While the k-means clustering algorithm was useful with providing profiles for further business analysis, other types of cluster analysis can be used to segment users more effectively. As such, we would be exploring latent class analysis.

Latent Class Analysis

Discretization of Continuous Variables
To prepare for latent class analysis, the continuous variables need to first be converted into discrete variables. After placing the zeroes into a bin on its own, each continuous variable is then discretized into quartile via the Interactive Binning add-on on JMP. As the fifth bin consists of the extreme outliers as seen below, this would also help to ameliorate the problem of skewness.


Choice of Clusters
With the binned scoring classifications, latent class analysis can be performed to determine the clusters. To determine the number of clusters to be used, a selection of 3 to 10 clusters was chosen to determine the best fit of the data into different classes. The Bayesian Information Criteria (BIC) was looked at in order to determine the best model fit. The chosen model is identified by the minimum value of BIC. From the results, the Bayesian information criteria (BIC) was looked at for three to ten clusters and the lowest value was determined to be the model with the best fit. From the table below, we could see that the latent class analysis with six clusters provided the best fit with a BIC value of 121634 and thus, we decided to use the latent class analysis with six clusters and we would be profiling them shortly.

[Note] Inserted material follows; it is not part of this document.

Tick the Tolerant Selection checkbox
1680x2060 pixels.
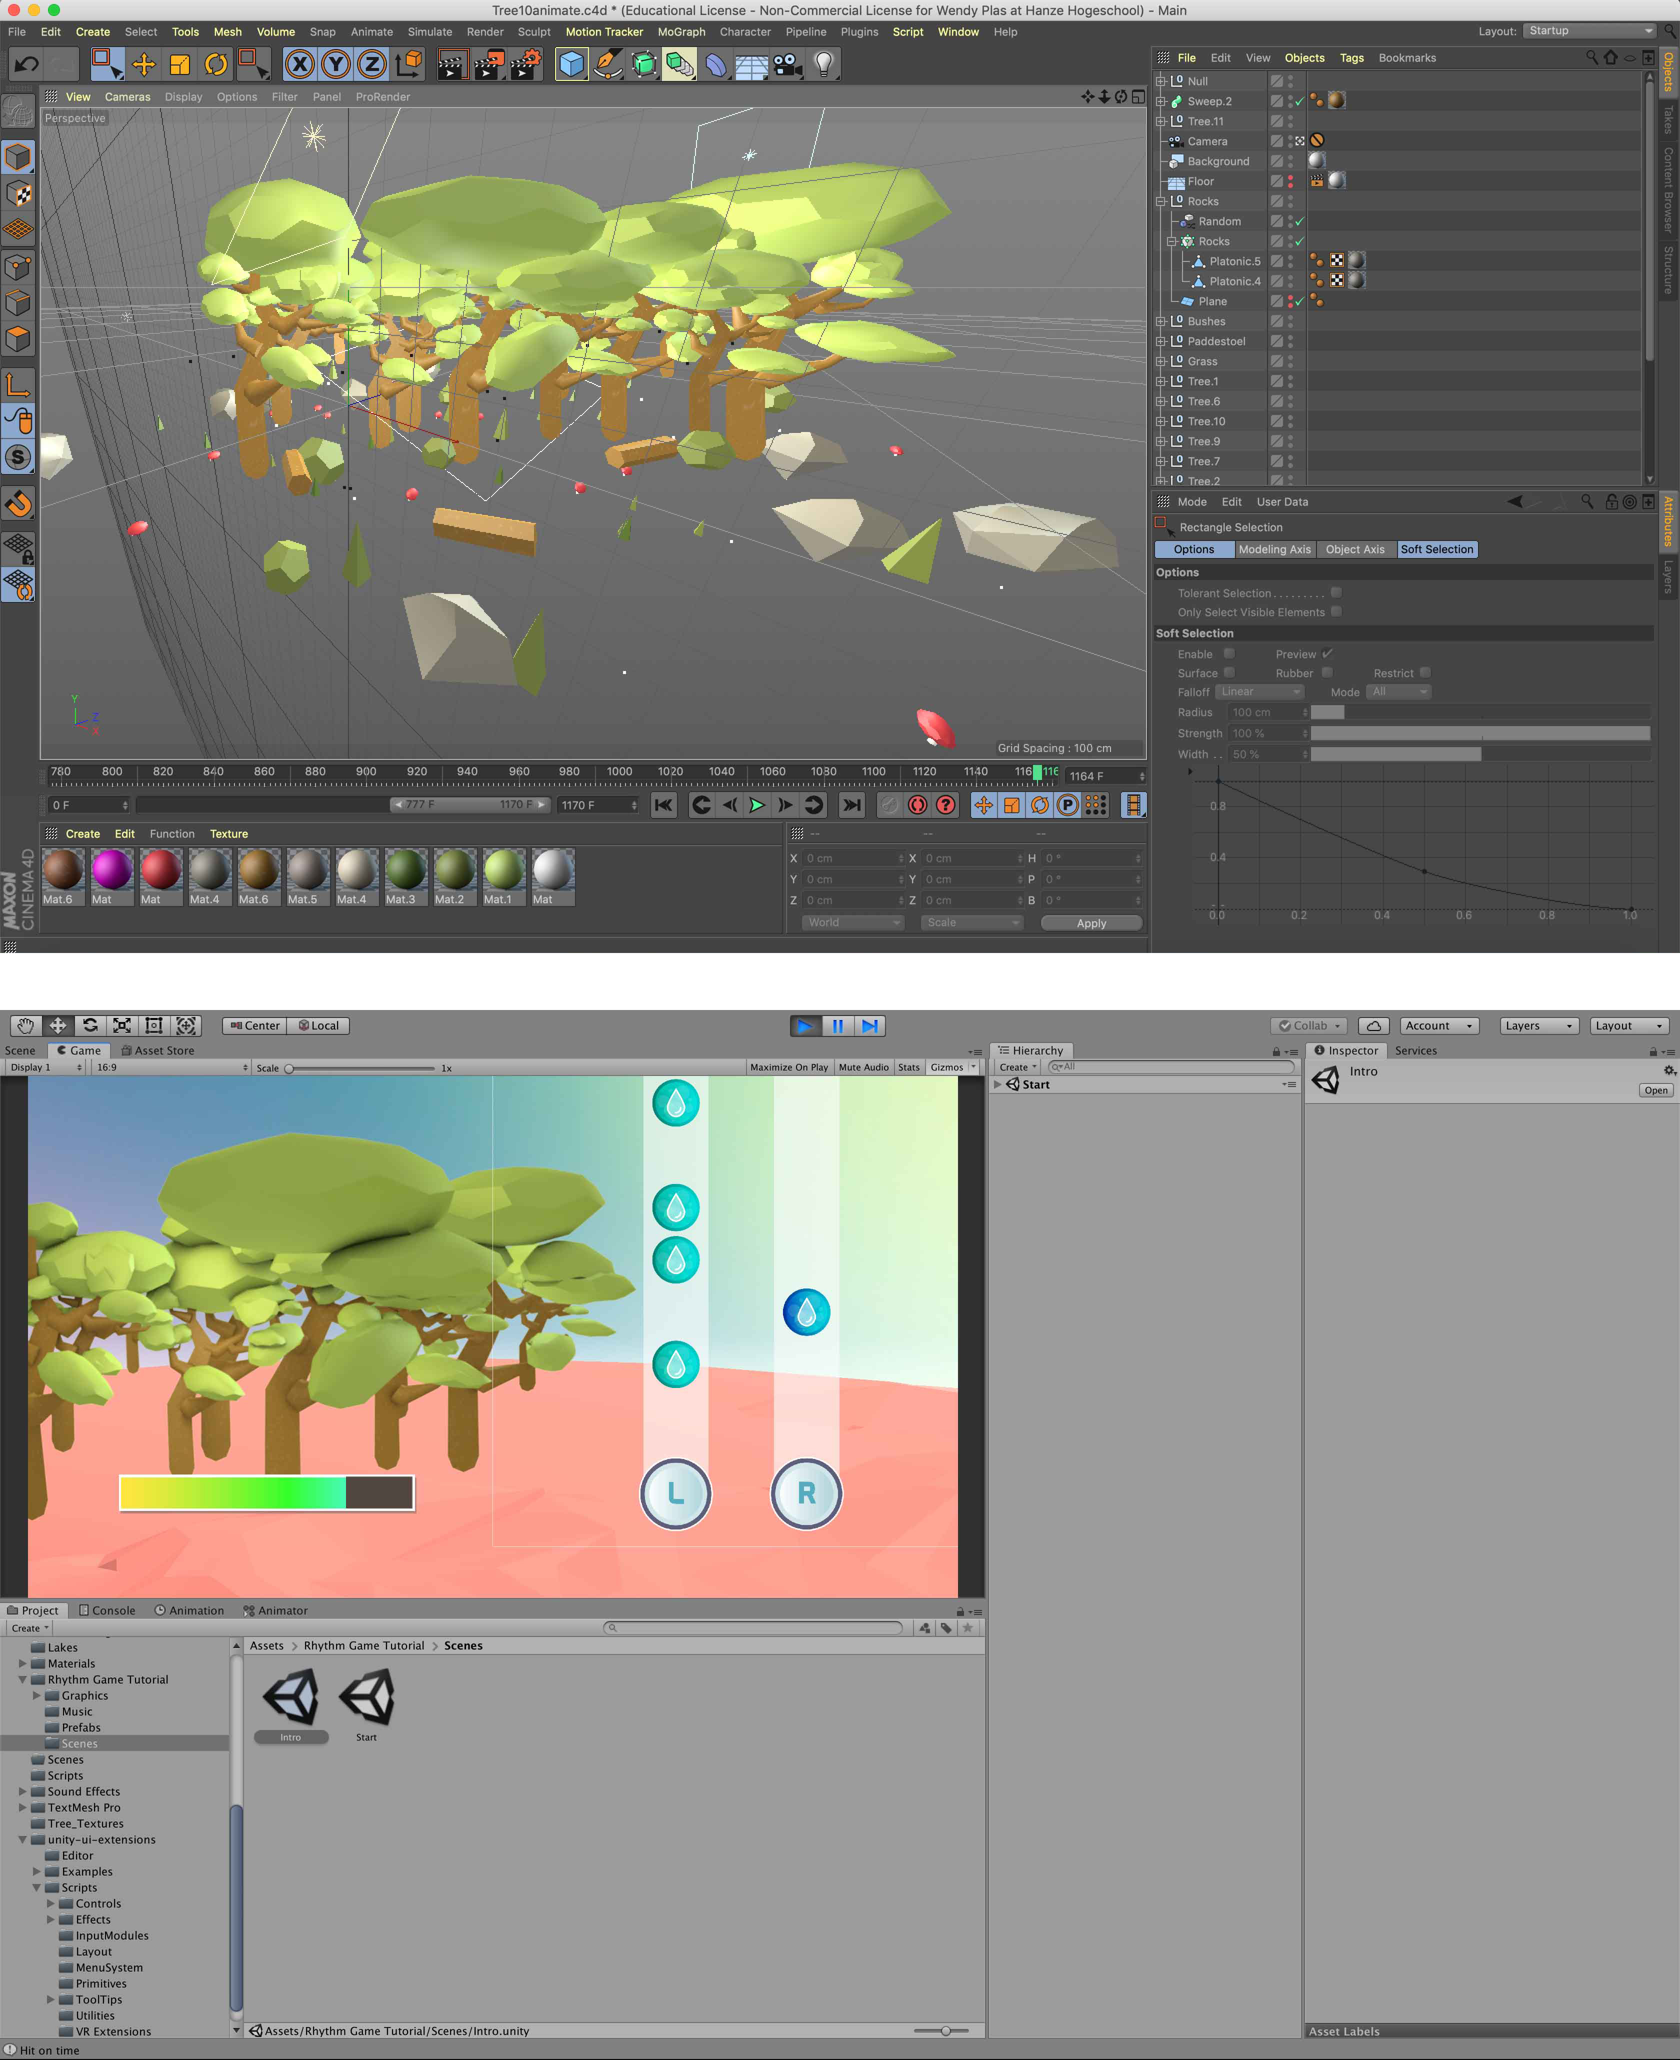(1335, 592)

Discussion on Latent Class Analysis Results

Interpretation of LCA


There are paid users in each cluster and that Cluster 3, 5 and 6 have significantly more paid users than free users which is aligned with the interpretation from the table above

Profiling of Clustering Results

Comparison of Observations between K-Means Clusters and LCA Clusters Through Mosaic Plot, we can identify the similarities and differences for how the users are categorized into clusters via different techniques.

The observations clustered using the two different techniques. Based on the mosaic plot, LCA Clusters 1, 2 and 4 exhibited the dominant presence of certain K-Means clusters. As the techniques differ in how the observations are assigned – Euclidean distance vs probability, the differences with the assignment of clusters were expected.

Implications

Although both clustering analysis gave reasonably good clusters, the eventual usage of the clusters should be based on the nature of the data and the objective of the research. For REO, the highly skewed distribution of data made it difficult while performing k-means clustering. Hence, the binning process during Latent Class helped to reduce impact of the high proportion of zeroes and extreme outliers. Through creating more even cluster sizes, latent class analysis would help ensure the effect of segment targeted strategies implemented to be more substantial. Therefore, latent class analysis may be more suitable in developing strategies of substantial effect that would reduce attrition rate and hopefully enlarge the potential user base.

Through the identification of clusters, REO can learn the characteristics of each cluster and develop strategies to increase engagement for each cluster. This debunks REO’s previous assumptions. For example, they would think that most of the paid users are benefiting from the portal but there are significantly high number of subscribers who are either under-performing or have abandoned the platform. They are also not aware of agents who constantly logging in without using other functions on the portal.

Cluster analysis is helpful in identifying customer segments and developing segment specific strategies. In this case, these strategies will increase engagement of users with the portal. Latent class analysis is more effective than k-means clustering in forming distinct clusters of similar sizes. As the profile of agents could change in the future, REO can continually evolve and adapt this process to classify new users.